*** Opening Supplied records ***
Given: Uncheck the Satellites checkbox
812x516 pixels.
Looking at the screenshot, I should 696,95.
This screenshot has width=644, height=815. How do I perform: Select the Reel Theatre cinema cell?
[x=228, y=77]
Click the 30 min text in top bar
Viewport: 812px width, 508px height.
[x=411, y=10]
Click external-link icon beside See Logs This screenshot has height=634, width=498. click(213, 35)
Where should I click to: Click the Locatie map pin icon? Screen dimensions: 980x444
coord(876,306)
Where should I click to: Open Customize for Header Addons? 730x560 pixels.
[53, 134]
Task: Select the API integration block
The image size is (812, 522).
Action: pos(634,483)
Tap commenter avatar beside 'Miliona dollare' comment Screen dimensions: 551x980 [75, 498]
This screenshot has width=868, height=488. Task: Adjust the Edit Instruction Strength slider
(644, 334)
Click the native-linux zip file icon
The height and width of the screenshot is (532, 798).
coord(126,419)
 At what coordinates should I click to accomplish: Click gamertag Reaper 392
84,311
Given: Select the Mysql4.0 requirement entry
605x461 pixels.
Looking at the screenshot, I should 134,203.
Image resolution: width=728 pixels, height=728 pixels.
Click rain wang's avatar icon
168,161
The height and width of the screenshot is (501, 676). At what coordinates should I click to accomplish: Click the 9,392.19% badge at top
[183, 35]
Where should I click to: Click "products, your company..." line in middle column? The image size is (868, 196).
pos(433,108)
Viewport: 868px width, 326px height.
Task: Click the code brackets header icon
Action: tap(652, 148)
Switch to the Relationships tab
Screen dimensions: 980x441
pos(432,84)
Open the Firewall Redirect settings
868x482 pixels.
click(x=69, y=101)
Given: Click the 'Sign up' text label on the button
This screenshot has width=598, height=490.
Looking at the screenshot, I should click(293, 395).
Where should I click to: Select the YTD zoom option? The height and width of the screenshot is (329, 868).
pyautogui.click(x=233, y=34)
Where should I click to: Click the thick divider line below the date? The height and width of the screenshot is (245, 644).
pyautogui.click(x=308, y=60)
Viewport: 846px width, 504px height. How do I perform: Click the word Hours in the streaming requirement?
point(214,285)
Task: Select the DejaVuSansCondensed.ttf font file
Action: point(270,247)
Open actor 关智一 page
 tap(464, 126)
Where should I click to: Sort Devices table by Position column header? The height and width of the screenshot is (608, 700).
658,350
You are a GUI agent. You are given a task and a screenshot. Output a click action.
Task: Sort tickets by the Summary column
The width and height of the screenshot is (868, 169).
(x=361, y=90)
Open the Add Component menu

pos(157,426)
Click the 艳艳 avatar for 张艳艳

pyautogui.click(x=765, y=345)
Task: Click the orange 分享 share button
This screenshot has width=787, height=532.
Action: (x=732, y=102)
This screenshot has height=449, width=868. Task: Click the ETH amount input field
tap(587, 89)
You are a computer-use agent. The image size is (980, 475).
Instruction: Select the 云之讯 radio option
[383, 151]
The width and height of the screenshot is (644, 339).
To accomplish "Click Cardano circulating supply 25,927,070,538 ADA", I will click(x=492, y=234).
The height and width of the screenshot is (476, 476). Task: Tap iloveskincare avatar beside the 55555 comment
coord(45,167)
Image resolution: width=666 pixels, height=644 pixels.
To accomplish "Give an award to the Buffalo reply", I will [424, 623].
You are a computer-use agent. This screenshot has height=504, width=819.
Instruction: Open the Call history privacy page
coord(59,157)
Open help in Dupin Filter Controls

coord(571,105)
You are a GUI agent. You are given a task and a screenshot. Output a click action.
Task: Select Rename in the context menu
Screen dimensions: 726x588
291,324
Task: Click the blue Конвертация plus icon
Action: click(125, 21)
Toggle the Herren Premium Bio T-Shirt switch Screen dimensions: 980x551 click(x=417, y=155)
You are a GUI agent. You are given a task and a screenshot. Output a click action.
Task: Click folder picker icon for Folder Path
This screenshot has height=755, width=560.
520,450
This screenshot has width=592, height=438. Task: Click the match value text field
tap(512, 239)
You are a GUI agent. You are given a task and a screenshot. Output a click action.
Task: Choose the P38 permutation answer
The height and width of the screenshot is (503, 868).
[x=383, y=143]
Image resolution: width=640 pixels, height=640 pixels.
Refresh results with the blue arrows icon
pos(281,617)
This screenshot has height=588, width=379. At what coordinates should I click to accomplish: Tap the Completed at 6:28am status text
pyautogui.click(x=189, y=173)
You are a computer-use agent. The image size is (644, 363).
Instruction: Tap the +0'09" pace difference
*** Closing Supplied records ***
Task item
The material must be written out again in full and without changes.

Answer for the task
Given: Uncheck the Satellites checkbox
812x516 pixels.
Looking at the screenshot, I should 696,95.
This screenshot has width=644, height=815. How do I perform: Select the Reel Theatre cinema cell?
[x=228, y=77]
Click the 30 min text in top bar
Viewport: 812px width, 508px height.
[x=411, y=10]
Click external-link icon beside See Logs This screenshot has height=634, width=498. click(213, 35)
Where should I click to: Click the Locatie map pin icon? Screen dimensions: 980x444
coord(876,306)
Where should I click to: Open Customize for Header Addons? 730x560 pixels.
[53, 134]
Task: Select the API integration block
The image size is (812, 522).
Action: pos(634,483)
Tap commenter avatar beside 'Miliona dollare' comment Screen dimensions: 551x980 [75, 498]
This screenshot has width=868, height=488. Task: Adjust the Edit Instruction Strength slider
(644, 334)
Click the native-linux zip file icon
The height and width of the screenshot is (532, 798).
coord(126,419)
 At what coordinates should I click to accomplish: Click gamertag Reaper 392
84,311
Given: Select the Mysql4.0 requirement entry
605x461 pixels.
Looking at the screenshot, I should 134,203.
Image resolution: width=728 pixels, height=728 pixels.
Click rain wang's avatar icon
168,161
The height and width of the screenshot is (501, 676). At what coordinates should I click to accomplish: Click the 9,392.19% badge at top
[183, 35]
Where should I click to: Click "products, your company..." line in middle column? The image size is (868, 196).
pos(433,108)
Viewport: 868px width, 326px height.
Task: Click the code brackets header icon
Action: tap(652, 148)
Switch to the Relationships tab
Screen dimensions: 980x441
pos(432,84)
Open the Firewall Redirect settings
868x482 pixels.
click(x=69, y=101)
Given: Click the 'Sign up' text label on the button
This screenshot has width=598, height=490.
Looking at the screenshot, I should click(293, 395).
Where should I click to: Select the YTD zoom option? The height and width of the screenshot is (329, 868).
pyautogui.click(x=233, y=34)
Where should I click to: Click the thick divider line below the date? The height and width of the screenshot is (245, 644).
pyautogui.click(x=308, y=60)
Viewport: 846px width, 504px height. How do I perform: Click the word Hours in the streaming requirement?
point(214,285)
Task: Select the DejaVuSansCondensed.ttf font file
Action: point(270,247)
Open actor 关智一 page
 tap(464, 126)
Where should I click to: Sort Devices table by Position column header? The height and width of the screenshot is (608, 700).
658,350
You are a GUI agent. You are given a task and a screenshot. Output a click action.
Task: Sort tickets by the Summary column
The width and height of the screenshot is (868, 169).
(x=361, y=90)
Open the Add Component menu

pos(157,426)
Click the 艳艳 avatar for 张艳艳

pyautogui.click(x=765, y=345)
Task: Click the orange 分享 share button
This screenshot has width=787, height=532.
Action: (x=732, y=102)
This screenshot has height=449, width=868. Task: Click the ETH amount input field
tap(587, 89)
You are a computer-use agent. The image size is (980, 475).
Instruction: Select the 云之讯 radio option
[383, 151]
The width and height of the screenshot is (644, 339).
To accomplish "Click Cardano circulating supply 25,927,070,538 ADA", I will click(x=492, y=234).
The height and width of the screenshot is (476, 476). Task: Tap iloveskincare avatar beside the 55555 comment
coord(45,167)
Image resolution: width=666 pixels, height=644 pixels.
To accomplish "Give an award to the Buffalo reply", I will [424, 623].
You are a computer-use agent. This screenshot has height=504, width=819.
Instruction: Open the Call history privacy page
coord(59,157)
Open help in Dupin Filter Controls

coord(571,105)
You are a GUI agent. You are given a task and a screenshot. Output a click action.
Task: Select Rename in the context menu
Screen dimensions: 726x588
291,324
Task: Click the blue Конвертация plus icon
Action: click(125, 21)
Toggle the Herren Premium Bio T-Shirt switch Screen dimensions: 980x551 click(x=417, y=155)
You are a GUI agent. You are given a task and a screenshot. Output a click action.
Task: Click folder picker icon for Folder Path
This screenshot has height=755, width=560.
520,450
This screenshot has width=592, height=438. Task: Click the match value text field
tap(512, 239)
You are a GUI agent. You are given a task and a screenshot. Output a click action.
Task: Choose the P38 permutation answer
The height and width of the screenshot is (503, 868).
[x=383, y=143]
Image resolution: width=640 pixels, height=640 pixels.
Refresh results with the blue arrows icon
pos(281,617)
This screenshot has height=588, width=379. At what coordinates should I click to accomplish: Tap the Completed at 6:28am status text
pyautogui.click(x=189, y=173)
You are a computer-use agent. The image size is (644, 363).
Instruction: Tap the +0'09" pace difference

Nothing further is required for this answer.